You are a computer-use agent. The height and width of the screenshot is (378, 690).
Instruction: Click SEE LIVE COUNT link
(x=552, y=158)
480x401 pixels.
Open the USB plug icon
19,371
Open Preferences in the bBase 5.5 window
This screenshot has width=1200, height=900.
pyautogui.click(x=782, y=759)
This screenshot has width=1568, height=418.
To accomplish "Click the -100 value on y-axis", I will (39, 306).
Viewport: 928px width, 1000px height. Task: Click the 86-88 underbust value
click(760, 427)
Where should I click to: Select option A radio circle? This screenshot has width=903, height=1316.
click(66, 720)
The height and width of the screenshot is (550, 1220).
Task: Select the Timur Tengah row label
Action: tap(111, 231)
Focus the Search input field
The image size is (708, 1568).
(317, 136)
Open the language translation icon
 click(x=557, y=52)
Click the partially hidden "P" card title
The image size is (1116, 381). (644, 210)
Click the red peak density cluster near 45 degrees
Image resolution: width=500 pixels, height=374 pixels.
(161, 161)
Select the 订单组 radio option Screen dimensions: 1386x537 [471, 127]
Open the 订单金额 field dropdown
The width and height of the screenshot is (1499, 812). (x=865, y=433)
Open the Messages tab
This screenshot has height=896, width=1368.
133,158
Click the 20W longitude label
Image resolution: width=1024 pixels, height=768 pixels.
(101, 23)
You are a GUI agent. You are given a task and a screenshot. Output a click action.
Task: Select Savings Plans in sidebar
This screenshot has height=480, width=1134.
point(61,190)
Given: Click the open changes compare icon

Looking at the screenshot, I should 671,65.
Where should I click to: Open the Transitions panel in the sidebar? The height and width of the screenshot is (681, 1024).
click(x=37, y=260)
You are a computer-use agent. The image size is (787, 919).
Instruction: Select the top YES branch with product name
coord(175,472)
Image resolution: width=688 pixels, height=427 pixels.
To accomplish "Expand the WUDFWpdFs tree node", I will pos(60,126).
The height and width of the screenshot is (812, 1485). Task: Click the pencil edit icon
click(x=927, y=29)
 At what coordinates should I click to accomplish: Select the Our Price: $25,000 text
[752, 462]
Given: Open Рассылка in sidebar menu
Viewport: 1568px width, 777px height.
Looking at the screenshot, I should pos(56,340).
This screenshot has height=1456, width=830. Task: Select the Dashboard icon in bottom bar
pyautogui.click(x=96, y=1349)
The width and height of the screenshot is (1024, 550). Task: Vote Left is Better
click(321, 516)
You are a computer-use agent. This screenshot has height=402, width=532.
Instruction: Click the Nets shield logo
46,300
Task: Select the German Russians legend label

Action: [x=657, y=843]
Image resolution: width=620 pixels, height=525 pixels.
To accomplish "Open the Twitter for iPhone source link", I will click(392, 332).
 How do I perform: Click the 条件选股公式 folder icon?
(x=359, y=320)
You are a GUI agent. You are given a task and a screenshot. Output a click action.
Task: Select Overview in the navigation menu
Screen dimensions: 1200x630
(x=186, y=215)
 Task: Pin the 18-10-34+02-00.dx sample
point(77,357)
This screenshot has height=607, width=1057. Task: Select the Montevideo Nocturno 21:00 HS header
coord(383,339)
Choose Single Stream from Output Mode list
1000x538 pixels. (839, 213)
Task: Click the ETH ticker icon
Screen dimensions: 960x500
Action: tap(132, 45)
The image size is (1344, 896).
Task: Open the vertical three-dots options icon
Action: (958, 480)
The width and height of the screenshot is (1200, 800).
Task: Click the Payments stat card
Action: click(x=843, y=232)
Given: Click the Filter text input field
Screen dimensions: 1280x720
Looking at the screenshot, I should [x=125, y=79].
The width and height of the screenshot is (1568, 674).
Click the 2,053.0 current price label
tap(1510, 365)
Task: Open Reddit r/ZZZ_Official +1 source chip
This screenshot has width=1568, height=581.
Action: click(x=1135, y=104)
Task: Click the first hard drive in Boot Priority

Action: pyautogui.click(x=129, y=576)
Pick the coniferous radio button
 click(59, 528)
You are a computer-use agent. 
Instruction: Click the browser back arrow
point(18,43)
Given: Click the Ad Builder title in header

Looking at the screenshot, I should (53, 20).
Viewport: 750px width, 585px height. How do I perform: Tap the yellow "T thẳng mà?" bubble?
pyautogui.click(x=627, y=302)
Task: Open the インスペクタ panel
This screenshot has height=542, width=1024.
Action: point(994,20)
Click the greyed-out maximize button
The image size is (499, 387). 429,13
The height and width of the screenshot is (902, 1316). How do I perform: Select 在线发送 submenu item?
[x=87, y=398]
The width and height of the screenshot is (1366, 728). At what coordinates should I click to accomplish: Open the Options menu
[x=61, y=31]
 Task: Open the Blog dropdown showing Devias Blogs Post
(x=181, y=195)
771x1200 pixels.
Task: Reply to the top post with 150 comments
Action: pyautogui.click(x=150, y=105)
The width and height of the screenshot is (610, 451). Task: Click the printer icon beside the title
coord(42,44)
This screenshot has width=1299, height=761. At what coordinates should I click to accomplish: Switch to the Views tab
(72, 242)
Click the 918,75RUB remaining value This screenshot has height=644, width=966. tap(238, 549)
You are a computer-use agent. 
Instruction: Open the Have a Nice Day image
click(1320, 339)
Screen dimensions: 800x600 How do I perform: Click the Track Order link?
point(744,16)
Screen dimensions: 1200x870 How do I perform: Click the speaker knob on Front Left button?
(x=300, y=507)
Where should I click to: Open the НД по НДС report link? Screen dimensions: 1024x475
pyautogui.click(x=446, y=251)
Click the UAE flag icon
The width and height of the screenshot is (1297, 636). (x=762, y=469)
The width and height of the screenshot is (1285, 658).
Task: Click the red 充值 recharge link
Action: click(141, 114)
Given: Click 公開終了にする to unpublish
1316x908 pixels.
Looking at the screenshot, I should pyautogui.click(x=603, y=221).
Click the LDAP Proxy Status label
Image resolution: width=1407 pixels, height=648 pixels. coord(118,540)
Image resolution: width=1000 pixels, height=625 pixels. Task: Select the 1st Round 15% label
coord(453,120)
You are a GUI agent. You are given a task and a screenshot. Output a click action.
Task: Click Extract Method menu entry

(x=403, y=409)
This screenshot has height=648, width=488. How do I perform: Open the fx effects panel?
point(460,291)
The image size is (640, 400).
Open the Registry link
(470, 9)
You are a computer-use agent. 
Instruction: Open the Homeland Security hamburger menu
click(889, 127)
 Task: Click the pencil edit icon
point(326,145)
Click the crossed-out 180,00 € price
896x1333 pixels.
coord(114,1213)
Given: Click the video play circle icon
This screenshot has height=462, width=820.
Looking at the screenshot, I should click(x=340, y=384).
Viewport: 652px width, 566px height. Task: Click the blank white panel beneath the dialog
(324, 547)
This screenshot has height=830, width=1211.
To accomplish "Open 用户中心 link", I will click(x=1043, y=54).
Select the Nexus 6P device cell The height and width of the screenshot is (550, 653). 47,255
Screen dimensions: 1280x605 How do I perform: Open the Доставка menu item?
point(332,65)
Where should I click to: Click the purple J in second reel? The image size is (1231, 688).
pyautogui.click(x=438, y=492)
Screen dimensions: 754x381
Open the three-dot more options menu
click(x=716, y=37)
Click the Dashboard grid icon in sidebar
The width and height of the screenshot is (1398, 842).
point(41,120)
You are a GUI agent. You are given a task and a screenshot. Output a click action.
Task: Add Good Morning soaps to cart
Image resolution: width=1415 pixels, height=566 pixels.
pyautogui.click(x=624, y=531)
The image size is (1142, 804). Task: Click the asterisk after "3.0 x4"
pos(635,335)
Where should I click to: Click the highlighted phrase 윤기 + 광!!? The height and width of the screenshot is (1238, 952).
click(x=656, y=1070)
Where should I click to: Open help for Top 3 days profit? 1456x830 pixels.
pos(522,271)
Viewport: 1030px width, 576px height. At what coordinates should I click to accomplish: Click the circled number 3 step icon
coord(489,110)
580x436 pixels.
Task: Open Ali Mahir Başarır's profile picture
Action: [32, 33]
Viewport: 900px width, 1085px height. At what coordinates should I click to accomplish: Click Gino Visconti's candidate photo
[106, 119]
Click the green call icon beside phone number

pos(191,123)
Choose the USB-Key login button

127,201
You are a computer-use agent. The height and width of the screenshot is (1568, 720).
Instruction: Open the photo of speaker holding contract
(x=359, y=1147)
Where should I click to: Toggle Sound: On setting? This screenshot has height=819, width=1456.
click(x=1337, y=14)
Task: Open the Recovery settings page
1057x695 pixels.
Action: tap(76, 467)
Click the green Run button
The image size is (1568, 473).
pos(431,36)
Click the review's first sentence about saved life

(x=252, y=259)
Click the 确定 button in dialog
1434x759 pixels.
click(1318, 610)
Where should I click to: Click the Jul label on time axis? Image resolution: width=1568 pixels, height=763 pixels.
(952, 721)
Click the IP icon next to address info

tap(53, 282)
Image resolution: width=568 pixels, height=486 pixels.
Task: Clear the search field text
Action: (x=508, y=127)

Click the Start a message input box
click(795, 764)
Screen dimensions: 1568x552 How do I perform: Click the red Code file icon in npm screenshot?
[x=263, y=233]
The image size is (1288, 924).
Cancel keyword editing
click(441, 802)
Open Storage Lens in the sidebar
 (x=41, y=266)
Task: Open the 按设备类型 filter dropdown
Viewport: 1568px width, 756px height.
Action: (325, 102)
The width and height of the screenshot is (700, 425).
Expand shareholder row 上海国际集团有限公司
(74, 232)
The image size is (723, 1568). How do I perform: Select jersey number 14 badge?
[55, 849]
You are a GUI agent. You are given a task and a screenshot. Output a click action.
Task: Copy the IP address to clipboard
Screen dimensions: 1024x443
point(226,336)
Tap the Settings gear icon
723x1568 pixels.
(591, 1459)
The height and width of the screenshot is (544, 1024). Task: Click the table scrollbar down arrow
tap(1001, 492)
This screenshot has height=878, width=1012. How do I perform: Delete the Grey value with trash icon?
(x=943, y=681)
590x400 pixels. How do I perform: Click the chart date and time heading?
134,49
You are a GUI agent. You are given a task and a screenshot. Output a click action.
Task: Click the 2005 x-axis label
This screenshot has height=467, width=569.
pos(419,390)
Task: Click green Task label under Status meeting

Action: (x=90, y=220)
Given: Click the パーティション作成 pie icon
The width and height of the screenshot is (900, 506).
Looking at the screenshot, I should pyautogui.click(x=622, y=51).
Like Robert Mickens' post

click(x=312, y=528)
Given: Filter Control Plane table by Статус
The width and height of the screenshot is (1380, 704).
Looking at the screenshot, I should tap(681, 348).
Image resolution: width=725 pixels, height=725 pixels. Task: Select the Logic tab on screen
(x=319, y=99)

---

- HOW TO COMPLETE THIS TASK: Retype, in the same exact form, the lines of the material above from the line holding "How do I perform: Click the 条件选股公式" through the line holding "Task: Click the ETH ticker icon".

- EXERCISE RESPONSE:
 How do I perform: Click the 条件选股公式 folder icon?
(x=359, y=320)
You are a GUI agent. You are given a task and a screenshot. Output a click action.
Task: Select Overview in the navigation menu
Screen dimensions: 1200x630
(x=186, y=215)
 Task: Pin the 18-10-34+02-00.dx sample
point(77,357)
This screenshot has height=607, width=1057. Task: Select the Montevideo Nocturno 21:00 HS header
coord(383,339)
Choose Single Stream from Output Mode list
1000x538 pixels. (839, 213)
Task: Click the ETH ticker icon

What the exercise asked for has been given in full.